I am here today to represent Courtlin Arrington. I am here today to represent Hadiya Pendleton. I am here today to represent Taiyania Thompson, who at just 16 was shot dead at her home in Washington, D.C. I am here to acknowledge and represent the African-American girls whose stories don’t make the front page of every national newspaper, whose stories don’t lead on the evening news.
Eleven-year-old Naomi Wadler stood before the hundreds of thousands gathered in Washington, D.C., for the March for Our Lives and asked them to recognize the black women and girls who are disproportionately affected by gun violence. With a poise, passion and purpose seemingly far beyond her years, she told the crowd, “I represent the African-American women who are victims of gun violence, who are simply statistics instead of vibrant beautiful girls full of potential.”
Those statistics indicate that black women are twice as likely as white women to be killed by a gun (pdf), especially in incidents of intimate-partner violence.

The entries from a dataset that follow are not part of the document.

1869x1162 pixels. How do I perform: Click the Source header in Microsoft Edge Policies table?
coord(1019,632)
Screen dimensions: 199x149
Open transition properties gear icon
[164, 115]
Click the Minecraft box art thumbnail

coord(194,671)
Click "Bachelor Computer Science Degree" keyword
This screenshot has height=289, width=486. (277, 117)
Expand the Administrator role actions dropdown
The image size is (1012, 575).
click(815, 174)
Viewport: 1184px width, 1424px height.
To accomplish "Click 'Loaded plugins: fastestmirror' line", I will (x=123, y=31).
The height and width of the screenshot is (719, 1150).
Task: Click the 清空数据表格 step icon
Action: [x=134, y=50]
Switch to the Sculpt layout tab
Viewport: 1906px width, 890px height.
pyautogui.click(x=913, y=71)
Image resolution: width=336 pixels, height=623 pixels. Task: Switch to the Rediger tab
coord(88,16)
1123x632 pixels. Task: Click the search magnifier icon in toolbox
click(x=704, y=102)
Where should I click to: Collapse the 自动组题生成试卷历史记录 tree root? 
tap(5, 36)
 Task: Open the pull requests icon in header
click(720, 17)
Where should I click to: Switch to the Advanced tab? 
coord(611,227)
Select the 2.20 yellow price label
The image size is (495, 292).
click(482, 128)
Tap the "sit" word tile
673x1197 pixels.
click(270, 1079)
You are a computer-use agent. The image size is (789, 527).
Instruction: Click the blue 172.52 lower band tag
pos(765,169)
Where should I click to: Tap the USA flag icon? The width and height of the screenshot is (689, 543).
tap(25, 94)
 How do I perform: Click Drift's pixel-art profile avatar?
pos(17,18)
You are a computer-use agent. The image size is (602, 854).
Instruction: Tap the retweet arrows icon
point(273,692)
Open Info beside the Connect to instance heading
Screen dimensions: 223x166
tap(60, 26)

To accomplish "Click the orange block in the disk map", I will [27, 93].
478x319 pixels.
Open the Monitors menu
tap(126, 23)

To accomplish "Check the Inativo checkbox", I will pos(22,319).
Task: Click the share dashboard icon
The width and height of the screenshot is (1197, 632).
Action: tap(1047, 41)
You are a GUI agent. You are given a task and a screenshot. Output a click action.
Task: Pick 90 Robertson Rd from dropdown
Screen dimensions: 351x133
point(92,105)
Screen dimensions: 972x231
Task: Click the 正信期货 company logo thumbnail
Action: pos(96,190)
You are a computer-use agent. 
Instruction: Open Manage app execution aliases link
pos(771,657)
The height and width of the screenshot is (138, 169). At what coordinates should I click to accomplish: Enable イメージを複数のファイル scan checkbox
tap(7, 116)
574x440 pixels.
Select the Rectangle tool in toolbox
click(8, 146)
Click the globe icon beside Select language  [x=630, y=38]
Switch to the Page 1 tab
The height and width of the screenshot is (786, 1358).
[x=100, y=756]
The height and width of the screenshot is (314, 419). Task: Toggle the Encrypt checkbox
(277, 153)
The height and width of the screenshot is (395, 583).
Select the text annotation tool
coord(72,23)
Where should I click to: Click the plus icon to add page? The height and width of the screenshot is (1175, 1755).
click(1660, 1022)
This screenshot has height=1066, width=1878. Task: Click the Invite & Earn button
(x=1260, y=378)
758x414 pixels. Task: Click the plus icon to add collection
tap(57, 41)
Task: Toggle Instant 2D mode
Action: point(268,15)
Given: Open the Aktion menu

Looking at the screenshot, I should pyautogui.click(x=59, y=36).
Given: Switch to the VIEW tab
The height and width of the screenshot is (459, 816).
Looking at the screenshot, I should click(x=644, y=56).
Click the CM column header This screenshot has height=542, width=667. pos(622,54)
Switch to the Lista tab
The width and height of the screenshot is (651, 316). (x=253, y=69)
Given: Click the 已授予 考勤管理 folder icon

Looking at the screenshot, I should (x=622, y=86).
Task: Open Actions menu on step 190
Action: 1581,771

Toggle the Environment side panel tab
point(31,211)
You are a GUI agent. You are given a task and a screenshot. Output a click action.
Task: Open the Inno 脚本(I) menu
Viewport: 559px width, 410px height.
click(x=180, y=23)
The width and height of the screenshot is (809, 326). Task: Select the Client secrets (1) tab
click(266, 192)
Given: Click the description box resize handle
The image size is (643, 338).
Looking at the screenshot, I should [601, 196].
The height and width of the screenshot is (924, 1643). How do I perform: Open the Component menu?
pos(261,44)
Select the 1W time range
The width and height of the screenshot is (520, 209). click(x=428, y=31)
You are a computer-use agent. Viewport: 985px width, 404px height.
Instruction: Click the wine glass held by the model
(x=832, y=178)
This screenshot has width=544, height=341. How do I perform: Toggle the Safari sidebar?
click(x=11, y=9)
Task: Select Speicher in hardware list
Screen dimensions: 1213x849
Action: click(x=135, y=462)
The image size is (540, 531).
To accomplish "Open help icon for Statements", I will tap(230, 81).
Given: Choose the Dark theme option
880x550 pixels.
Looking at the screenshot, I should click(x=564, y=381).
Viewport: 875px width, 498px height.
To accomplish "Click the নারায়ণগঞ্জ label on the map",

The young speaker has also engaged in activism of her own: On March 14 the fifth-grader helped lead a walkout of 60 students at George Mason Elementary School in nearby Virginia in support of gun reform. In her speech, Naomi said that her school’s walkout lasted 18 minutes, with an additional minute added in honor of 17-year-old school shooting victim Courtlin Arrington, who was killed on March 7 of this year in Birmingham, Ala.
After calmly dismissing those who have attempted to discredit the growing number of young voices raised in protest of America’s current approach to gun control, Naomi then quoted Pulitzer Prize-winning writer Toni Morrison, saying, “if there’s a book that you want to read but it hasn’t been written yet, then you must write it.”
March for Our Lives, organized in just over five weeks through the efforts of the incredible student survivors of the mass shooting at Marjory Stoneman Douglas High School in Parkland, Fla, begins what many hope will be a new chapter in the fight to address gun violence. Naomi appeared to ensure that black women and girls aren’t being lost in that narrative.
“I’m here to say never again for those girls, too. I am here to say that everyone should value those girls, too,” she said.
Naomi also wants us to know that the children are indeed our future. They are aware, engaged and waiting for their chance to change the world.
“My friends and I might still be 11, and we might still be in elementary school, but we know. We know life isn’t equal for everyone, and we know what is right and wrong ... and we know that we have seven short years until we, too, have the right to vote,” she said.